Political and theoretical clarification of the goals and methods of the proletarian struggle, of its historic and its immediate conditions.
Organised intervention, united and centralised on an international scale, in order to contribute to the process which leads to the revolutionary action of the proletariat.
The regroupment of revolutionaries with the aim of constituting a real world communist party, which is indispensable to the working class for the overthrow of capitalism and the creation of a communist society.
The positions and activity of revolutionary organisations are the product of the past experiences of the working class and of the lessons that its political organisations have drawn throughout its history.
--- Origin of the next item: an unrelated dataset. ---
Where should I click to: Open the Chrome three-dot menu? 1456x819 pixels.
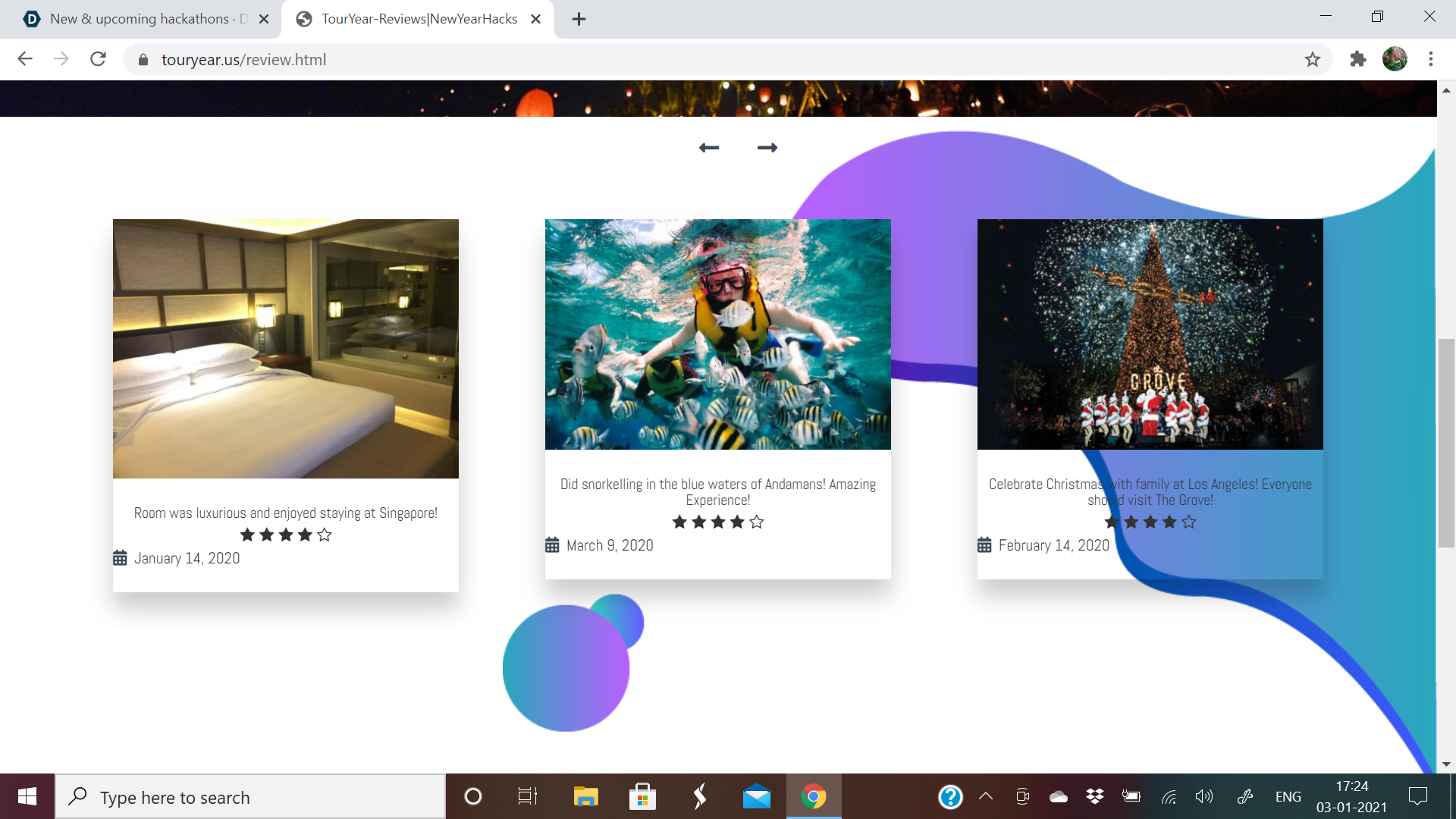(1431, 59)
The ICC thus traces its origins to the successive contributions of the Communist League of Marx and Engels (1847-52), the three Internationals (the International Workingmen’s Association, 1864-72, the Socialist International, 1889-1914, the Communist International, 1919-28), the left fractions which detached themselves from the degenerating Third International in the years 1920-30, in particular the German, Dutch and Italian Lefts.